◆ WHAT YOU SHOULD DO
Change "GUI agent" to "screen agent" everywhere it occurs in the rows below, and reproduce all other text unchanged.

◆ Element and text location data
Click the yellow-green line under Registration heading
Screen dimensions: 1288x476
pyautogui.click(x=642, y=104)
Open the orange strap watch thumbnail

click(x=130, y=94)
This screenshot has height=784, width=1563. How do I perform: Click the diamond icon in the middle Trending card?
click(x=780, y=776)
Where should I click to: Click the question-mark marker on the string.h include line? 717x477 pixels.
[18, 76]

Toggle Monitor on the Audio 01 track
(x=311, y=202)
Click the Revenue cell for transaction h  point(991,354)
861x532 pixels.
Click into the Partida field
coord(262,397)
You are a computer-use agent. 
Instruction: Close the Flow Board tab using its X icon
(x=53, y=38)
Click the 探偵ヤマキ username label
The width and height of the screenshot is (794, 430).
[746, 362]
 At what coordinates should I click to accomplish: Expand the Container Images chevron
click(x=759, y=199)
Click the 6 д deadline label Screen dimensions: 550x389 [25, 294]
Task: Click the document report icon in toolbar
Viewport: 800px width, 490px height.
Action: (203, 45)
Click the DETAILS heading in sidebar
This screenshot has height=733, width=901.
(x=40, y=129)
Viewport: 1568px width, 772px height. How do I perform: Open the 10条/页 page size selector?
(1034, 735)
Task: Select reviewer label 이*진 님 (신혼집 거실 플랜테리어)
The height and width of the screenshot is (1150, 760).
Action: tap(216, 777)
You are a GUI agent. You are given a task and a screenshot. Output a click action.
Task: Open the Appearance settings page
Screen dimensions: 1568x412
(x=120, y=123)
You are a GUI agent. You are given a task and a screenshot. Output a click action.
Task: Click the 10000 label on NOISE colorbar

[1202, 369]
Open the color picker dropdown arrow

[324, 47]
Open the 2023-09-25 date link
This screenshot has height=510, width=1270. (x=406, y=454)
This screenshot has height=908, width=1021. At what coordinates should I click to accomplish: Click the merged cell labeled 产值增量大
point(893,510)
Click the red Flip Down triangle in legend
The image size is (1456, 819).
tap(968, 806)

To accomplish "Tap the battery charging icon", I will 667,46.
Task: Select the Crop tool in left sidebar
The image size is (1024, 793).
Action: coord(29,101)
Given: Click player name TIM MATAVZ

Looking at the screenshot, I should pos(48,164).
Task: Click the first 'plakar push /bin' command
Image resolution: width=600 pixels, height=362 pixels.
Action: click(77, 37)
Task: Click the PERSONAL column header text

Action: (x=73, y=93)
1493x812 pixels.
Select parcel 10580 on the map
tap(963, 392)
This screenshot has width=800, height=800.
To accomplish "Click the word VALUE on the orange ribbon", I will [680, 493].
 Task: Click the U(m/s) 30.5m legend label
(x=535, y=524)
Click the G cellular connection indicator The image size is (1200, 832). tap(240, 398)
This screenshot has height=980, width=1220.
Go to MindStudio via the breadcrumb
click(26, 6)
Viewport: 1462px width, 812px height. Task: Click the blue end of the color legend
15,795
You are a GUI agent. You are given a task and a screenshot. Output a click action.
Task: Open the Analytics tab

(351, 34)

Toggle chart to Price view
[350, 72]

◆ TASK RESPONSE
Click the yellow-green line under Registration heading
Screen dimensions: 1288x476
pyautogui.click(x=642, y=104)
Open the orange strap watch thumbnail

click(x=130, y=94)
This screenshot has height=784, width=1563. How do I perform: Click the diamond icon in the middle Trending card?
click(x=780, y=776)
Where should I click to: Click the question-mark marker on the string.h include line? 717x477 pixels.
[18, 76]

Toggle Monitor on the Audio 01 track
(x=311, y=202)
Click the Revenue cell for transaction h  point(991,354)
861x532 pixels.
Click into the Partida field
coord(262,397)
You are a computer-use agent. 
Instruction: Close the Flow Board tab using its X icon
(x=53, y=38)
Click the 探偵ヤマキ username label
The width and height of the screenshot is (794, 430).
[746, 362]
 At what coordinates should I click to accomplish: Expand the Container Images chevron
click(x=759, y=199)
Click the 6 д deadline label Screen dimensions: 550x389 [25, 294]
Task: Click the document report icon in toolbar
Viewport: 800px width, 490px height.
Action: (203, 45)
Click the DETAILS heading in sidebar
This screenshot has height=733, width=901.
(x=40, y=129)
Viewport: 1568px width, 772px height. How do I perform: Open the 10条/页 page size selector?
(1034, 735)
Task: Select reviewer label 이*진 님 (신혼집 거실 플랜테리어)
The height and width of the screenshot is (1150, 760).
Action: tap(216, 777)
You are a screen agent. You are given a task and a screenshot. Output a click action.
Task: Open the Appearance settings page
Screen dimensions: 1568x412
(x=120, y=123)
You are a screen agent. You are given a task and a screenshot. Output a click action.
Task: Click the 10000 label on NOISE colorbar

[1202, 369]
Open the color picker dropdown arrow

[324, 47]
Open the 2023-09-25 date link
This screenshot has height=510, width=1270. (x=406, y=454)
This screenshot has height=908, width=1021. At what coordinates should I click to accomplish: Click the merged cell labeled 产值增量大
point(893,510)
Click the red Flip Down triangle in legend
The image size is (1456, 819).
tap(968, 806)

To accomplish "Tap the battery charging icon", I will 667,46.
Task: Select the Crop tool in left sidebar
The image size is (1024, 793).
Action: coord(29,101)
Given: Click player name TIM MATAVZ

Looking at the screenshot, I should pos(48,164).
Task: Click the first 'plakar push /bin' command
Image resolution: width=600 pixels, height=362 pixels.
Action: click(77, 37)
Task: Click the PERSONAL column header text

Action: (x=73, y=93)
1493x812 pixels.
Select parcel 10580 on the map
tap(963, 392)
This screenshot has width=800, height=800.
To accomplish "Click the word VALUE on the orange ribbon", I will [680, 493].
 Task: Click the U(m/s) 30.5m legend label
(x=535, y=524)
Click the G cellular connection indicator The image size is (1200, 832). tap(240, 398)
This screenshot has height=980, width=1220.
Go to MindStudio via the breadcrumb
click(26, 6)
Viewport: 1462px width, 812px height. Task: Click the blue end of the color legend
15,795
You are a screen agent. You are given a task and a screenshot. Output a click action.
Task: Open the Analytics tab

(351, 34)

Toggle chart to Price view
[350, 72]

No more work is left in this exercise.